---------- Data for processing ----------
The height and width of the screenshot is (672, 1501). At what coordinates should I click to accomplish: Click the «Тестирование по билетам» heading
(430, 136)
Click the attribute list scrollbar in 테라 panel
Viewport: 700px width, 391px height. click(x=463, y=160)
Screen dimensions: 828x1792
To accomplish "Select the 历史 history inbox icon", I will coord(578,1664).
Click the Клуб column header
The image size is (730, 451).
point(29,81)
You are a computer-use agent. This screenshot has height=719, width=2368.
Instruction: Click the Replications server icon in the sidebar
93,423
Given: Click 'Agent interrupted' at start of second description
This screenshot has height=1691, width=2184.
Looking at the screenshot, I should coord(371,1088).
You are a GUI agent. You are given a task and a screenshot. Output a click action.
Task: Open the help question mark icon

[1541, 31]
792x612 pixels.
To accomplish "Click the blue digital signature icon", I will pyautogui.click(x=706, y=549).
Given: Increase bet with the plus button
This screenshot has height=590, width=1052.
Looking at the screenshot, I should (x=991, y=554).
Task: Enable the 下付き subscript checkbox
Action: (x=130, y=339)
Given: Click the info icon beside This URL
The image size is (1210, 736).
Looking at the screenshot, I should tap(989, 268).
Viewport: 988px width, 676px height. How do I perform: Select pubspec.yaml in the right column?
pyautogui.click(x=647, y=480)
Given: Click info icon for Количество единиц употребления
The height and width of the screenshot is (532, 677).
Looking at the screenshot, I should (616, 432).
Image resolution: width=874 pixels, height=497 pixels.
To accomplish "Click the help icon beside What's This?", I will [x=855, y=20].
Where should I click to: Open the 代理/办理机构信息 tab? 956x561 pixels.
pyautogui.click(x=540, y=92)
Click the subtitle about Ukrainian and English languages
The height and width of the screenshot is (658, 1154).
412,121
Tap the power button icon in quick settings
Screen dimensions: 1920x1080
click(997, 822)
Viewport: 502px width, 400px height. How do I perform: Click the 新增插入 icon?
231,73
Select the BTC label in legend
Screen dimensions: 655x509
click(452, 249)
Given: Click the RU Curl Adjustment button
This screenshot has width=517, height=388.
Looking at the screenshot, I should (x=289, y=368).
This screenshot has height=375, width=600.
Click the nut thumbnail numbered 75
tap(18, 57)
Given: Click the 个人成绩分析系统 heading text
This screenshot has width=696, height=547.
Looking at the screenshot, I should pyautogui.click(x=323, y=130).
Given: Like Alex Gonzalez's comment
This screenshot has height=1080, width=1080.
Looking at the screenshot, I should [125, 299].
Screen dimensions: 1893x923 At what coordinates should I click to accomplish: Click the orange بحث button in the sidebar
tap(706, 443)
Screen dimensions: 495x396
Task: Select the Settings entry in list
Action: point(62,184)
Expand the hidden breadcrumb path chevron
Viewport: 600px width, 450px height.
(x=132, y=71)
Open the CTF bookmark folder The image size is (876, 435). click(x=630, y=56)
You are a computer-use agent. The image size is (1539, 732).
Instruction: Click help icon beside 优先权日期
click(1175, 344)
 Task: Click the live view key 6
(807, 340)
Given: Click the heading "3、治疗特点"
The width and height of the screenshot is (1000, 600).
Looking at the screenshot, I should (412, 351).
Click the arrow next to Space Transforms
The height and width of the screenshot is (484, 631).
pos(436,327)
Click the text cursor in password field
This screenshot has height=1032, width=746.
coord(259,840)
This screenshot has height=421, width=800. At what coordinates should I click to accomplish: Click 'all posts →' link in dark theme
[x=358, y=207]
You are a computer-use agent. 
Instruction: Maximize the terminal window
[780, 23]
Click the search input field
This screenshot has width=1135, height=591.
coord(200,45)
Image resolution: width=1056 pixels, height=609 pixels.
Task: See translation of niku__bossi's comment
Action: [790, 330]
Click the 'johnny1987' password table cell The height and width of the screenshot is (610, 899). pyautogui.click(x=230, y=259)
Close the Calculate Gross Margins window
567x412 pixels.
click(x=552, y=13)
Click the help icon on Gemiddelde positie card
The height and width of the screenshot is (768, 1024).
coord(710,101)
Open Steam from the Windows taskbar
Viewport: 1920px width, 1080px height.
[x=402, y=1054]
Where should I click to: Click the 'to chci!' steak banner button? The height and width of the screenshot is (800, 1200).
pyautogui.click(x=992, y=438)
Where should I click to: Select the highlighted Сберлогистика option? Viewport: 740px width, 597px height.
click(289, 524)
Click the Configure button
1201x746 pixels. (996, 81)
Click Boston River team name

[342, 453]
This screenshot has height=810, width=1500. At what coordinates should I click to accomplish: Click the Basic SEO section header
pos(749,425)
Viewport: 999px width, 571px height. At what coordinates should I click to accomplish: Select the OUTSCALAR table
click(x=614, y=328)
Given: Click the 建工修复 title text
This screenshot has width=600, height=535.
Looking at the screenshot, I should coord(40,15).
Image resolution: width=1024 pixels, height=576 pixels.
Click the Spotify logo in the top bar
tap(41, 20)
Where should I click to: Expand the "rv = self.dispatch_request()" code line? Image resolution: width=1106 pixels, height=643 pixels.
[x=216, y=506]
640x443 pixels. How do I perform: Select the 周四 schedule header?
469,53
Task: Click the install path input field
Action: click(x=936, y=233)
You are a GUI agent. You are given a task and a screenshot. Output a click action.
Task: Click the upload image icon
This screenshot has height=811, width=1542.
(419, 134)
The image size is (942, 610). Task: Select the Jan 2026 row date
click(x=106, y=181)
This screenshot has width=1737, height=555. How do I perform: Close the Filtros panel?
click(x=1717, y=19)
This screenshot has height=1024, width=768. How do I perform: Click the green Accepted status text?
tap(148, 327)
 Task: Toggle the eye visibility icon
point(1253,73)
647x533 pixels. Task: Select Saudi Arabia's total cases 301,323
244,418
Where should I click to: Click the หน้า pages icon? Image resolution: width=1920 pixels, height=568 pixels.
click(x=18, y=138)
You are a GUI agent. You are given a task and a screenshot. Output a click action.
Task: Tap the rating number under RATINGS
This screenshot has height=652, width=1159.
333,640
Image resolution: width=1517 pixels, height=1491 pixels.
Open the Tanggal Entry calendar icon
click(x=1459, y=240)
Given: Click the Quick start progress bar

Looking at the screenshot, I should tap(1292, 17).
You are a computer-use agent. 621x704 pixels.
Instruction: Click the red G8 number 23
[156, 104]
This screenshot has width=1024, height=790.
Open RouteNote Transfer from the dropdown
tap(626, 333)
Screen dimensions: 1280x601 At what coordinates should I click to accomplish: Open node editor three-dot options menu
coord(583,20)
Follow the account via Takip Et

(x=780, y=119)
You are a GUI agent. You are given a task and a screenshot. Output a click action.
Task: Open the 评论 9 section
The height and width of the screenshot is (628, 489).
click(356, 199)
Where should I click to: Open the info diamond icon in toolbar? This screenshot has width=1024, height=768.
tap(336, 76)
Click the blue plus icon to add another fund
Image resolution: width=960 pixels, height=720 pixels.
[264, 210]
----------
- Your assignment
The answer is the lines above between the line holding "Given: Click the heading" and the line holding "Image resolution: width=1024", inclusive, each written out exactly, and no others.

- Solution for this task
Given: Click the heading "3、治疗特点"
The width and height of the screenshot is (1000, 600).
Looking at the screenshot, I should (412, 351).
Click the arrow next to Space Transforms
The height and width of the screenshot is (484, 631).
pos(436,327)
Click the text cursor in password field
This screenshot has height=1032, width=746.
coord(259,840)
This screenshot has height=421, width=800. At what coordinates should I click to accomplish: Click 'all posts →' link in dark theme
[x=358, y=207]
You are a computer-use agent. 
Instruction: Maximize the terminal window
[780, 23]
Click the search input field
This screenshot has width=1135, height=591.
coord(200,45)
Image resolution: width=1056 pixels, height=609 pixels.
Task: See translation of niku__bossi's comment
Action: [790, 330]
Click the 'johnny1987' password table cell The height and width of the screenshot is (610, 899). pyautogui.click(x=230, y=259)
Close the Calculate Gross Margins window
567x412 pixels.
click(x=552, y=13)
Click the help icon on Gemiddelde positie card
The height and width of the screenshot is (768, 1024).
coord(710,101)
Open Steam from the Windows taskbar
Viewport: 1920px width, 1080px height.
[x=402, y=1054]
Where should I click to: Click the 'to chci!' steak banner button? The height and width of the screenshot is (800, 1200).
pyautogui.click(x=992, y=438)
Where should I click to: Select the highlighted Сберлогистика option? Viewport: 740px width, 597px height.
click(289, 524)
Click the Configure button
1201x746 pixels. (996, 81)
Click Boston River team name

[342, 453]
This screenshot has height=810, width=1500. At what coordinates should I click to accomplish: Click the Basic SEO section header
pos(749,425)
Viewport: 999px width, 571px height. At what coordinates should I click to accomplish: Select the OUTSCALAR table
click(x=614, y=328)
Given: Click the 建工修复 title text
This screenshot has width=600, height=535.
Looking at the screenshot, I should coord(40,15).
Image resolution: width=1024 pixels, height=576 pixels.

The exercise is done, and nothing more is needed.